LA-Las Vegas link gets help
Updated: 2015-09-18 11:12
By Paul Welitzkin in New York(China Daily USA)
A proposed high-speed rail line in the western United States would be the first built in the US by a Chinese company.
China Railway International USA CO, a unit of China's CRRC Corp, and Las Vegas, Nevada-based XpressWest on Thursday announced a joint venture that will launch the XpressWest rail project (called the Southwest Rail Network) connecting Las Vegas to Los Angeles.
With $100 million in seed money, developers plan to finance, build and operate the rail network with stations in Las Vegas; Victorville, California; and Palmdale, California, and service throughout Los Angeles.
"This is very good news for high-speed rail in the United States," said Andy Kunz, president of the US High Speed Rail Association. "Since the federal government has been dragging its feet on funding, it's nice that private interests have stepped up."
XpressWest, formerly known as DesertXpress, is a venture set up by Las Vegas-based hotel and casino developer Marnell Cos.
"Marnell has been involved with Chinese companies for years," noted Kunz. Construction of the 230-mile line could begin as soon as September 2016, according to XpressWest.
"As China's first high-speed railway project in the US, the project will be a landmark in overseas investment for the Chinese railway sector and serve as a model of international cooperation," said Yang Zhongmin, chairman of China Railway International, Co.
CRRC was formed after the merger of China North Railway (CNR) and China South Railway (CSR) to help the train companies become more competitive against rivals like Alstom of France, Bombardier of Canada and German-based Siemens.
"Southern California is vital for Las Vegas tourism," former Nevada lieutenant governor Brian Krolicki told China Daily. "The majority of domestic tourism to Las Vegas comes from Southern California."
Published cost estimates for the project have ranged from $5 billion to $12.7 billion. To this point, there has been no mention of public funding for the project. Although popular in Europe and Asia, high-speed rail has been slow to catch on in the US.
"I believe it could as these projects do make money once they are up and running," Kunz said when asked if the project could be built without public funding. "They require a huge upfront capital investment. In addition to fare revenue, there is tremendous potential in real estate opportunities around the train stations along the line."
KroIicki said that the major obstacles to the project could be in California. "It could be expensive and time-consuming to obtain right-of-way rights for a rail line in Southern California," he said.
In May, Nevada established the Nevada High-Speed Rail Authority. The agency would select a firm to construct and operate a high-speed train from Las Vegas to California.
California is in the midst of developing a $68 billion high-speed railway, which CRRC also has expressed an interest in building. By 2029, the proposed rail system will run from San Francisco to Los Angeles, making the trip between the cities in under three hours, with plans to eventually extend to Sacramento and San Diego, totaling 800 miles with up to 24 stations.

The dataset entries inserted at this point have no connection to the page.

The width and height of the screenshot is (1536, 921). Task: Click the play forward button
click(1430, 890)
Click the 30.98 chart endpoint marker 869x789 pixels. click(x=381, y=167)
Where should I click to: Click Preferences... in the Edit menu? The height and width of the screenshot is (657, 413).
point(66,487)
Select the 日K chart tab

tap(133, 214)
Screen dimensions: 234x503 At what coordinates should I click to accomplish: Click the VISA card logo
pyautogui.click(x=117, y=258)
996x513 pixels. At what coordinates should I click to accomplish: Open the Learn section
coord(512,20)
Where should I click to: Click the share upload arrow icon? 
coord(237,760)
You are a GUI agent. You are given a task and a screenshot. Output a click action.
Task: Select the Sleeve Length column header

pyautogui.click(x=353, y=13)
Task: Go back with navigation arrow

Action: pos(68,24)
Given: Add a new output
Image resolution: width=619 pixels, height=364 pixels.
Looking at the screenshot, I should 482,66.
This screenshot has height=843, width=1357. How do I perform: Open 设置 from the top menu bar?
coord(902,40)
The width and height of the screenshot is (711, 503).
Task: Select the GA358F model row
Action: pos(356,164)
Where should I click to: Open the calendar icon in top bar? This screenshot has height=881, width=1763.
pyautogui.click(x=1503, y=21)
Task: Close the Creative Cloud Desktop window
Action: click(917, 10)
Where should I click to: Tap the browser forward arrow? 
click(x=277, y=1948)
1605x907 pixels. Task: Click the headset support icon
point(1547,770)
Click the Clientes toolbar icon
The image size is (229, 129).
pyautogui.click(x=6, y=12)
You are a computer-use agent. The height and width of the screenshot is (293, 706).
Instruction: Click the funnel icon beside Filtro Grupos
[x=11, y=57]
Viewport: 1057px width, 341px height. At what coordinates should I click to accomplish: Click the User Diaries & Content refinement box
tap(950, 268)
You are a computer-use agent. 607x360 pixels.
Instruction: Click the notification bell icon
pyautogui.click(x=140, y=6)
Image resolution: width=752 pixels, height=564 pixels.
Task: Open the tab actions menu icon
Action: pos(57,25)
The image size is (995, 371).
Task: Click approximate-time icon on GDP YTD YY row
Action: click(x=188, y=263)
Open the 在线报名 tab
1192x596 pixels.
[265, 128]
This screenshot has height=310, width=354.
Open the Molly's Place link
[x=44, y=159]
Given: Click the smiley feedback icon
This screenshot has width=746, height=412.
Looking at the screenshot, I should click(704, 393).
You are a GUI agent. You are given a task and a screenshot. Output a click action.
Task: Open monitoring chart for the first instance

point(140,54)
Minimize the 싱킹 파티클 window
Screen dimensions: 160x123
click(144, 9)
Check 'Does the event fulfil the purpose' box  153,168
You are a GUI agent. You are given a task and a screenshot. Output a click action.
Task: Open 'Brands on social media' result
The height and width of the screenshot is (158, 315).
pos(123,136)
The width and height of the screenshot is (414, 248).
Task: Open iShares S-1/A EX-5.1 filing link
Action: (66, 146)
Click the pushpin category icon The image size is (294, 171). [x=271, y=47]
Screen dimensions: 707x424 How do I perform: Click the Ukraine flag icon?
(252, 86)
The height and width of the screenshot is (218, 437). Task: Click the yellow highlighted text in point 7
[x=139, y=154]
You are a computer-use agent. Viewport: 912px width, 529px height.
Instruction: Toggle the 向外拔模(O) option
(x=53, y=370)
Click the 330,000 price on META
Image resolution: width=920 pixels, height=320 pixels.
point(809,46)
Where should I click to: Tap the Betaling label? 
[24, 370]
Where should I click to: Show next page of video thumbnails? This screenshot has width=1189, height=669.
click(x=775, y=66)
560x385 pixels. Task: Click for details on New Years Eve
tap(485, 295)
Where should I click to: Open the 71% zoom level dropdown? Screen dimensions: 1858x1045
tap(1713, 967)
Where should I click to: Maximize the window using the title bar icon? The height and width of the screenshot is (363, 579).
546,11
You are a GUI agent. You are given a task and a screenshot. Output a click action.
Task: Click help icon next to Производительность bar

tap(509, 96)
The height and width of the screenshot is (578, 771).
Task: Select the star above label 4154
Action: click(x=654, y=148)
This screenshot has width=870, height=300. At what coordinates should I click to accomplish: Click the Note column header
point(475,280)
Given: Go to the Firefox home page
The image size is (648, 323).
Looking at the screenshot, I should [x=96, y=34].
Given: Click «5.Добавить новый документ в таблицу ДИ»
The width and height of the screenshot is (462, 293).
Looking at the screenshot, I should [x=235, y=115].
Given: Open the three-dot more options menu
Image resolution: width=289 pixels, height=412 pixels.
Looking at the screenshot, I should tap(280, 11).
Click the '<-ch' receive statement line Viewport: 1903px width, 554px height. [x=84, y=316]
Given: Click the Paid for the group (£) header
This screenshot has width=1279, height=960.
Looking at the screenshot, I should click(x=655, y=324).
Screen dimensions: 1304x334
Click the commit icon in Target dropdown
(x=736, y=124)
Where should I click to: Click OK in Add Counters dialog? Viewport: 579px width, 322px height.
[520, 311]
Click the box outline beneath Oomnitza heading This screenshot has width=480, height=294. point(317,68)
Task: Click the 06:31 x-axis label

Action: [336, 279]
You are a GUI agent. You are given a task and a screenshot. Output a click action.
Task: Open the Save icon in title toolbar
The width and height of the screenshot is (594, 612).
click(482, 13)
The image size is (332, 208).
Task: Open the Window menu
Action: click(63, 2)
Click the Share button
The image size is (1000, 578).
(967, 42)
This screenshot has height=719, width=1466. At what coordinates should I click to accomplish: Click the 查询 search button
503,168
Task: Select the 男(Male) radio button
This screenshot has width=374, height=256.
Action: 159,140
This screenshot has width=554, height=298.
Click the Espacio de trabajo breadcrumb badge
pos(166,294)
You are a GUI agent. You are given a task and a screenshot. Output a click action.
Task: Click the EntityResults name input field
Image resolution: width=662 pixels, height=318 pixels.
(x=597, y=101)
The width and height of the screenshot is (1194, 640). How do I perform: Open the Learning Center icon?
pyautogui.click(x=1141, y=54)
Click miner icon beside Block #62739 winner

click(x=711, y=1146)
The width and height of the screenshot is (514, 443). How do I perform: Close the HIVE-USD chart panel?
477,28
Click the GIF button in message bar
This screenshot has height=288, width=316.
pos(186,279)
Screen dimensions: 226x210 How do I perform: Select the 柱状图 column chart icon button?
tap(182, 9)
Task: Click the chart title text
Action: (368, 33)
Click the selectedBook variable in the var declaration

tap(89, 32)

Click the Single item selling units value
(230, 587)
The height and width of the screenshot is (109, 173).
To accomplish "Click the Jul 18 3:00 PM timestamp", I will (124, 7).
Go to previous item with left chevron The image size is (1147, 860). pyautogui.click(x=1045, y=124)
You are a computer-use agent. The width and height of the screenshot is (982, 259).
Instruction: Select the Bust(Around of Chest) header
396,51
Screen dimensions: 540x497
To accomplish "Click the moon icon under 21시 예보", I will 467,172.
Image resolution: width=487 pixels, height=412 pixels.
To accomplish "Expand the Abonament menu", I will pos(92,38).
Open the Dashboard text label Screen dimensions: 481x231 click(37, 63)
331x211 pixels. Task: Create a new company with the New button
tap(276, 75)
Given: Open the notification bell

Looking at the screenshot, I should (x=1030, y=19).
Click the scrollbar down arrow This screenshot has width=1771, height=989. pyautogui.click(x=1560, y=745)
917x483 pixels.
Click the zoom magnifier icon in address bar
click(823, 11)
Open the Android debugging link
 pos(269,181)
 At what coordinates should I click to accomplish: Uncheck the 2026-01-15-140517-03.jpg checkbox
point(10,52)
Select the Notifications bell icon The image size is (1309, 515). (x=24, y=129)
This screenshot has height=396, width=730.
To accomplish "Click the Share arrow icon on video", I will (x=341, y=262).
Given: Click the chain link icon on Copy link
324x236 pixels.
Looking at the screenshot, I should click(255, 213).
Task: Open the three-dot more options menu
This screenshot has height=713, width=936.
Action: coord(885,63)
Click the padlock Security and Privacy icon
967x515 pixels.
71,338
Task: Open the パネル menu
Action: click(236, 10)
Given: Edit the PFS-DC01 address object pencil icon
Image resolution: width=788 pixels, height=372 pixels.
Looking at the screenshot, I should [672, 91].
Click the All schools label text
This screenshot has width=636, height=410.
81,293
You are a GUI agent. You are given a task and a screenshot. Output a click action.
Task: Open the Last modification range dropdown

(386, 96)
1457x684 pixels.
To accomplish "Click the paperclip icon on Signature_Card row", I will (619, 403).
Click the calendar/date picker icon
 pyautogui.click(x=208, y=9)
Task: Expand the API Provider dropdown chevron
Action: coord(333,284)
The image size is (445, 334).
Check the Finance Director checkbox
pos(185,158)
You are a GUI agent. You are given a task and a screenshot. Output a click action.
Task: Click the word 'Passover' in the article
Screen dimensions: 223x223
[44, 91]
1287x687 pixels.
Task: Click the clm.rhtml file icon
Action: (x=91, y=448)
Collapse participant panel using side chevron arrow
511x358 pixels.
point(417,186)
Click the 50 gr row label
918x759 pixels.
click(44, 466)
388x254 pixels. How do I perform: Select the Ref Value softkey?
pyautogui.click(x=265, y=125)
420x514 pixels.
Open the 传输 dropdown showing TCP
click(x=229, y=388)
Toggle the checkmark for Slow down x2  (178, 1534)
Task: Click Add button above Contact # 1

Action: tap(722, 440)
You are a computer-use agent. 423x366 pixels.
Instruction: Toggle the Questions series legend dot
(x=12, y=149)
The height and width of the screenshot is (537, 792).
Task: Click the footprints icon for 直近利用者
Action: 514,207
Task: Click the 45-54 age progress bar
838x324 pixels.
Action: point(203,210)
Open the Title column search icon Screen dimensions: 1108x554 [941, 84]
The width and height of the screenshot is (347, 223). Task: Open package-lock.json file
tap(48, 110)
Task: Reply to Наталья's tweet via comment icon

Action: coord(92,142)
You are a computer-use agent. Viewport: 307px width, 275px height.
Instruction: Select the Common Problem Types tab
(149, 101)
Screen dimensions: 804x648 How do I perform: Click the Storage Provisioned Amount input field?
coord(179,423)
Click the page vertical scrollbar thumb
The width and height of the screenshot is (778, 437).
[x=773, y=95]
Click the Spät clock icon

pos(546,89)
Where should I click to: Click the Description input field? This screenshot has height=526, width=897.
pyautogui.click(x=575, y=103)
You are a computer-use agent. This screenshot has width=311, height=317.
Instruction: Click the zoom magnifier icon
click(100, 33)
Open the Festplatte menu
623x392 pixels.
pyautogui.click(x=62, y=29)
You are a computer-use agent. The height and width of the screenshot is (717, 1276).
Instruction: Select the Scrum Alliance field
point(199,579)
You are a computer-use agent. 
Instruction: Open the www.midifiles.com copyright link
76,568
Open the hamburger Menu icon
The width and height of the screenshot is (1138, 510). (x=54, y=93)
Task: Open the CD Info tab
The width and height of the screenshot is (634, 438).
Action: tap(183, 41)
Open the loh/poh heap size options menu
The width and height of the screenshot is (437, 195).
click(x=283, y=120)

With more than 10,000 miles of domestic high-speed track, the proposal is the latest step in China's efforts to export its high-speed train technology to the US and the rest of the world. Earlier this month, CRRC held ceremonies to begin construction on a plant in Springfield, Massachusetts, that will assemble 284 subway cars for Boston's metro system.
High-speed rail appears to be gaining traction in the US. In July, a private group called Texas Central Partners announced that it had raised $75 million in private funds to build a high-speed rail link between the Dallas and Houston, which are about 240 miles apart.